To investigate the mechanism of reduced hematopoietic activity of adipocytic BM, we performed cell cycle analysis of the progenitor compartments. In all cases, we found fewer progenitors in the replicating phases of the cell cycle (S/G2/M) within the adipocyte-rich BM (figure 1g, supplementary figure 6a). Early progenitors (HSC/MPP) presented no significant difference in their G0/G1 ratio, while late progenitors (GMP/CMP/MEP) presented a significant increase in the G0/G1 ratio (supplementary figure 6b). To determine if the slow-cycling HSCs within the tail BM were functional, as opposed to senescent, we FACS-sorted HSCs (ckit+Lin-Sca1+Flk2-, KLSF) and transplanted them competitively into lethally irradiated mice. We observed no difference in repopulating activity between HSCs from tail and thorax in the first month post-transplant. However, multilineage long-term engraftment was significantly higher in HSCs purified from tail BM (figure 1h), suggesting that the slow-cycling progenitors in adipocytic tail BM are relatively quiescent and not senescent. This is consistent with the relative predominance of CD34low HSCs within the KLSF fraction of tail BM (figure 1i), a phenotype associated with long–term repopulation activity 11. Taken together, our data establish tail vertebrae as a model for the study of fatty marrow in the mouse, and demonstrate that adipocyte-rich marrow manifests altered hematopoiesis. HSCs and short-term progenitors are functionally reduced on a per cell basis in fatty marrow due to reduced cycling at the level of the HSC, MPP and CMP compartments.
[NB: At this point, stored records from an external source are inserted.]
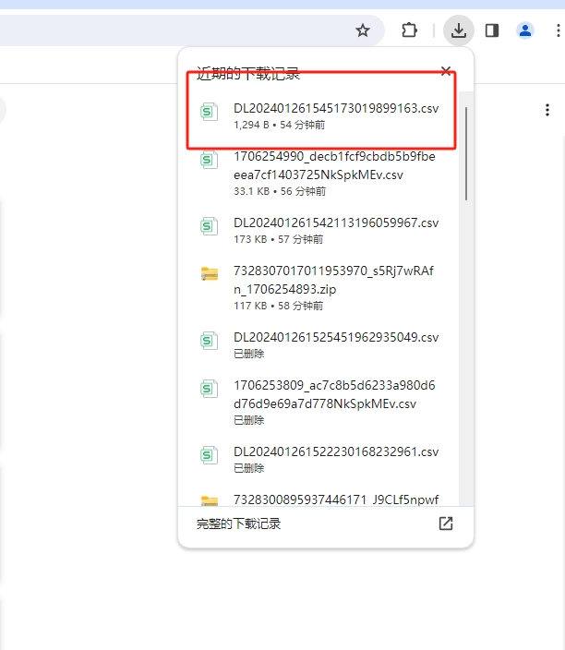Viewport: 565px width, 650px height.
Task: Select deleted 1706253809_ac7c8b5d6233a980d6 csv entry
Action: pyautogui.click(x=319, y=403)
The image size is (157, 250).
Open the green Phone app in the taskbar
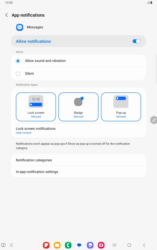pyautogui.click(x=68, y=245)
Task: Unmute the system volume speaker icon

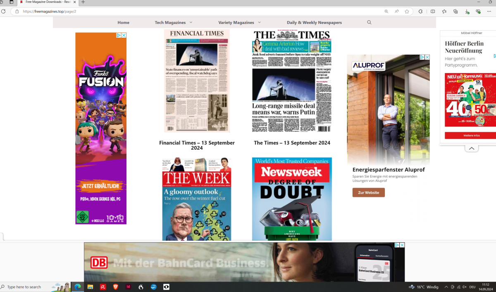Action: tap(465, 287)
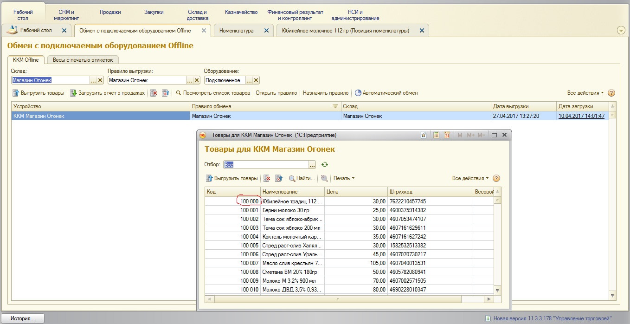Click the cancel search icon in popup toolbar
The image size is (630, 324).
pyautogui.click(x=324, y=178)
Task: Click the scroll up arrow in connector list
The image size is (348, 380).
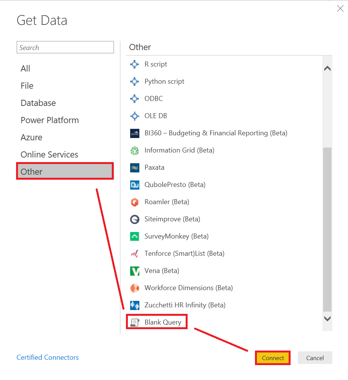Action: tap(327, 68)
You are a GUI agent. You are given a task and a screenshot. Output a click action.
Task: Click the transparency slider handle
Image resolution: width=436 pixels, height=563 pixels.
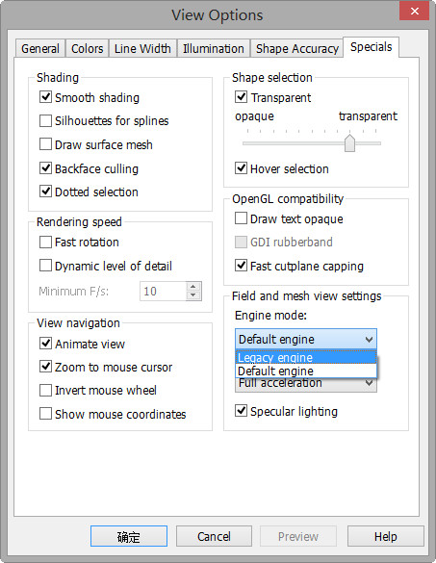(349, 143)
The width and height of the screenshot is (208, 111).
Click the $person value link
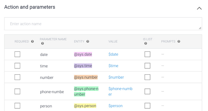pyautogui.click(x=115, y=106)

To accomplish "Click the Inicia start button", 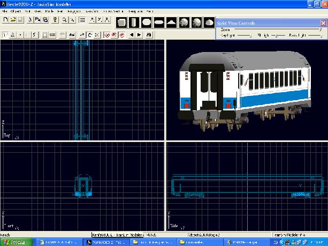I will pyautogui.click(x=15, y=242).
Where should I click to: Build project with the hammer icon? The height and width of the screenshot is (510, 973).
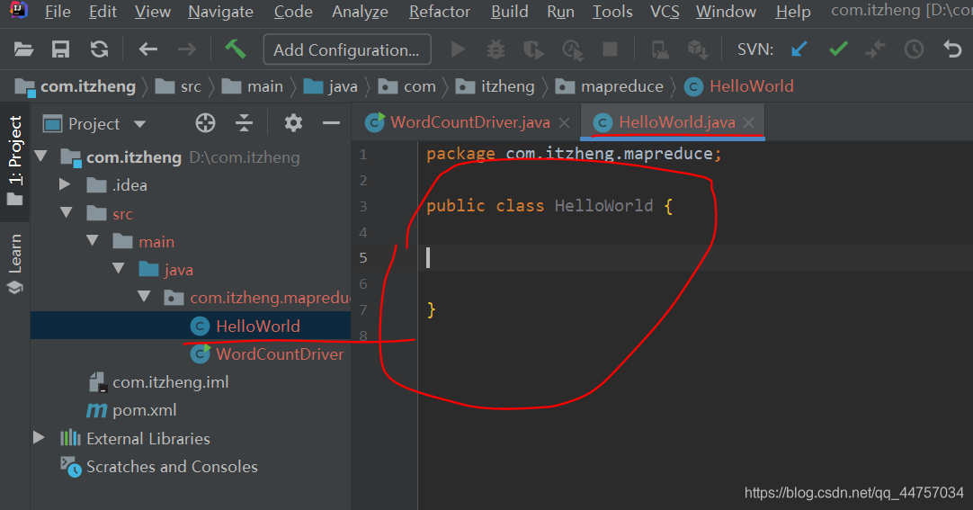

To determine if the association between adipocytic marrow and reduced hematopoietic progenitor frequency is purely correlative, or whether adipocytes actively compromise hematopoiesis, we studied the lipoatrophic “fatless” A-ZIP/F1 mouse, which cannot form adipocytes due to the expression of a dominant negative form of C/EBP under the adipocyte fatty-acid binding protein 4 (aP2/FABP4) promoter 8. In contrast to wildtype mice, we found that the absence of adipocytes in fatless A-ZIP/F1 mice rescued hematopoiesis in the tail, such that A-ZIP/F1 mice presented no significant difference in the frequency of CFUs from thorax or tail BM (supplementary figure 7a–b), indicating that compromised osteogenesis due to the non-weight-bearing nature of these bones cannot explain the hematopoietic defect of wildtype, adipocyte-rich tail vertebrae 12. Importantly, although fatless A-ZIP/F1 mice are diabetic, their blood counts were similar to controls during homeostasis, and their femoral BM showed no competitive advantage over BM from wild-type littermates, arguing that the diabetic milieu does not account for the observed alterations in the hematopoietic compartment (supplementary figures 8a–c). We therefore conclude that the presence of adipocytes is necessary to observe reduced hematopoiesis in adipocyte-rich tail bone marrow.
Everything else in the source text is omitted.